第16回 学生スタッフレポート

  1. HOME
  2. 大学案内
  3. 第16回 学生スタッフレポート

琉球舞踊の現況と展望:東アジアの舞踊との共創の試み

波照間 永子 氏(明治大学情報コミュニケーション学部准教授)
志田 真木 氏(琉球舞踊 重踊流 二世宗家)

 第16回の講演では、講師に波照間永子さん、実演に志田真木さんがお越しくださり、流球舞踊について、教えていただきました。
 琉球舞踊とは琉球、沖縄県内で継承されている舞踊の総称です。歌舞伎舞踊や上方舞などと並び、2009年に重要無形文化財とされています。

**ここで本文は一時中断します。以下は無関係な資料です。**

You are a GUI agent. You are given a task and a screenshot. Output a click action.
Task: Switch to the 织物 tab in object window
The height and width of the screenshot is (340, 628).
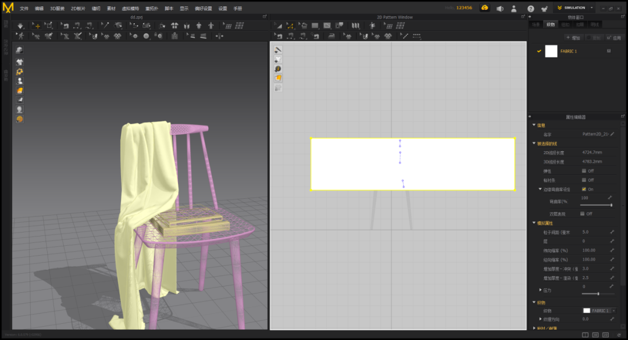coord(550,24)
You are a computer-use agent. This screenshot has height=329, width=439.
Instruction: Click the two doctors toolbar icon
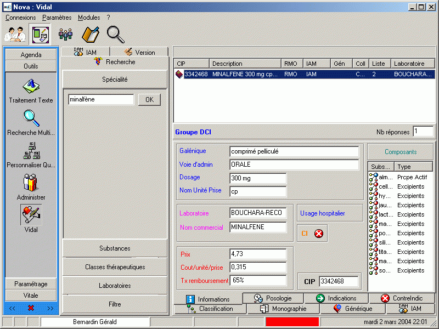[15, 34]
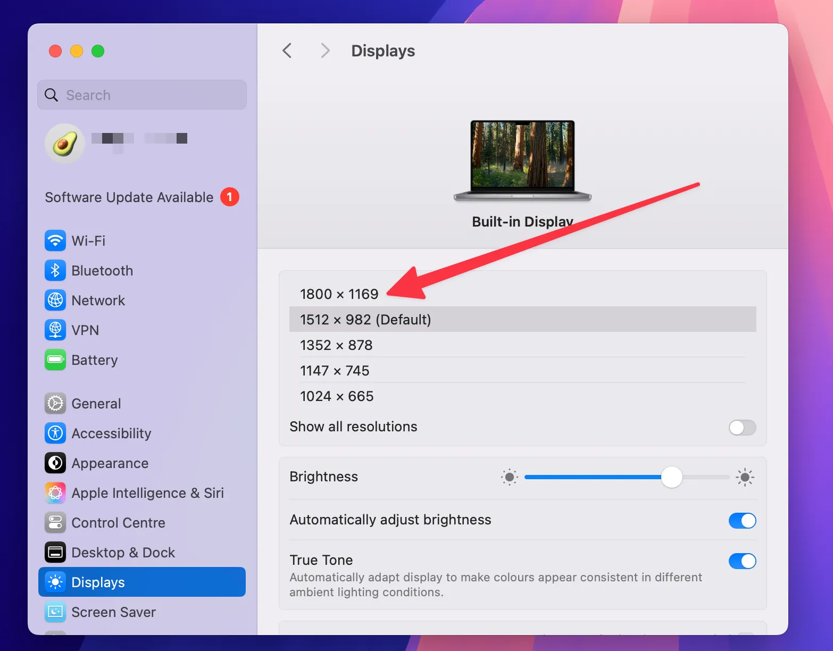Click the Bluetooth icon in sidebar
Image resolution: width=833 pixels, height=651 pixels.
pyautogui.click(x=55, y=270)
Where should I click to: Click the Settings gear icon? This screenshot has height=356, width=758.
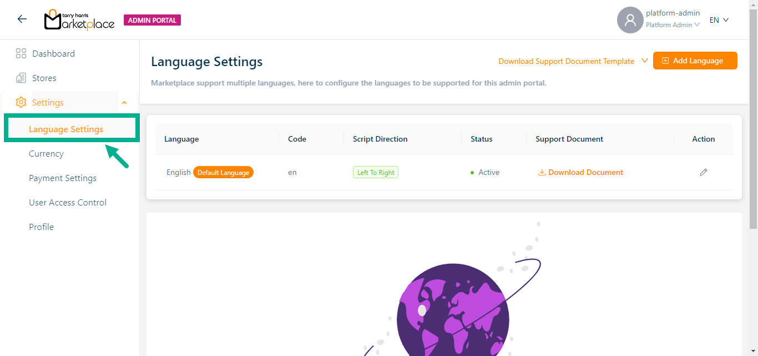[21, 103]
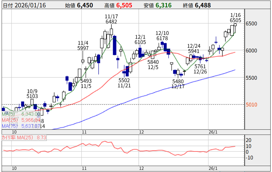Select the 12/10 6178 peak label
The image size is (272, 172).
tap(162, 36)
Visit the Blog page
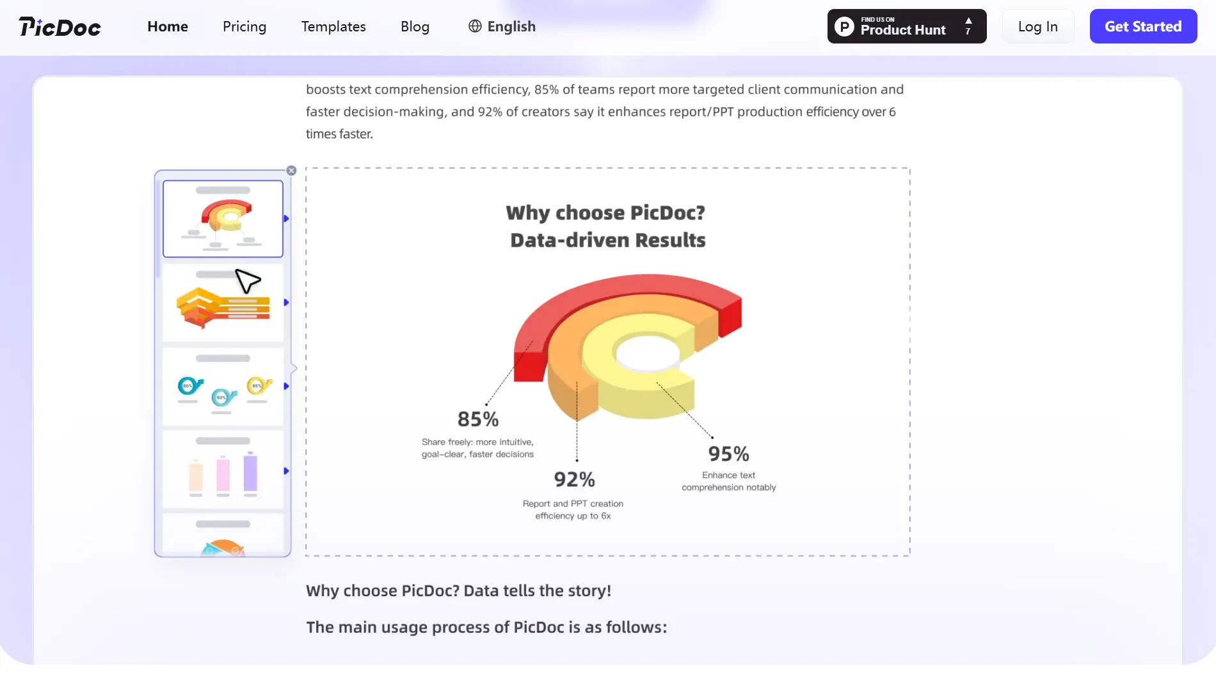The image size is (1216, 675). click(415, 27)
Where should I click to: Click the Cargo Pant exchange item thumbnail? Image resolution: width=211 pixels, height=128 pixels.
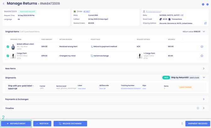coord(140,56)
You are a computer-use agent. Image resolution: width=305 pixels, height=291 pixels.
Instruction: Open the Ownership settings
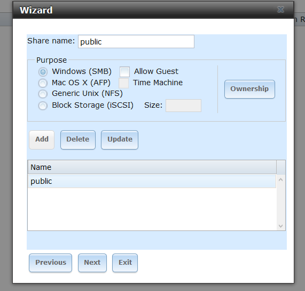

琉球舞踊は琉球王朝時代、男性官吏やその子弟のみによって踊られていました。踊りの一つ一つの動きには意味があり、ゆっくりとした動きです。また、近年は韓国の舞踊と合わさって成り立っているものもあり、時代を反映させて作られているといえます。琉球舞踊は、古典舞踊、雑踊り、創作舞踊の3つに分けられます。志田真木さんには、古典舞踊で女踊り、雑魚踊りで浜千鳥、創作舞踊で千鳥有情という演目を実演してもらいました。古典舞踊の中核は、女性の情念を抑制された振る舞いで豊かに表現する女踊りです。足の運びなどに独特の技法があります。女踊りの特徴はゆっくりとしていること、また花飾りをつけることです。雑踊りは古典舞踊の技法を元にして、庶民の生活や思いを表現しており、沖縄民謡を伴奏にして、庶民の活力や生き生きとした感情を表す軽快な踊りであるという特徴があります。ひとつひとつの動作に意味があることに驚きました。衣装は、素足または白足袋に、庶民が着ていた日常の着物です。創作舞踊の特徴は、戦後隆盛した琉球舞踊の創作活動の中で生み出された新しい琉球舞踊です。講師の方たちは、文化や歴史の奥深さを伝えることの大切さをお話しされました。また、文化を継承していくためには時代に合わせて形を変えていくべきで、1つの形を保つのではなく、多くのことを取り入れ進化することが大切であるともおっしゃっていました。
 琉球舞踊は琉球王朝時代の文化であるというように固執した考えを持つばかりでは無く、その考えに新しいものを取り入れて、進化させていくことが大切なことだと思いました。また古典舞踊を通じて地域間のつながりを深めたりすることができるのは、素晴らしいことだと思いました。同じ曲でも、時代が異なればテンポも動き方も全く印象が違っていましたが、心情を表す表現は同じだということがとても印象に残りました。伝統舞踊を見る機会があまり無かったので、伝統舞踊の一つである琉球舞踊を見ることができて良い経験になりました。また、講演の当日、首里城が火災に遭ってしまうという残念なニュースがありました。首里城などの建造物は劣化や不慮の事故があり、元の姿を留めることは非常に難しいですが、伝統文化は人から人に伝えられるものなので、ありのままの姿を残すことができます。伝統を絶やさないためにも、文化を大切にしていきたいと思いました。
情報科学科1年 M.M

コメントシートより

  • 舞踊を見たことはなかったので、実際に見て、動きの一つ一つがゆっくりで、丁寧であると感じた。
  • ずっと中腰で踊っていらしたので、優雅に見えるけど、実はものすごく体力と練習が必要なのだと思った。
  • 現代に合わせた舞踊もあるということで少し興味を持った。
  • 琉球舞踊は初めて見たが、三味線や箏、笛、太鼓など音楽性も独特で、踊りも1つのストーリーが出来上がっていてすごく面白いと思った。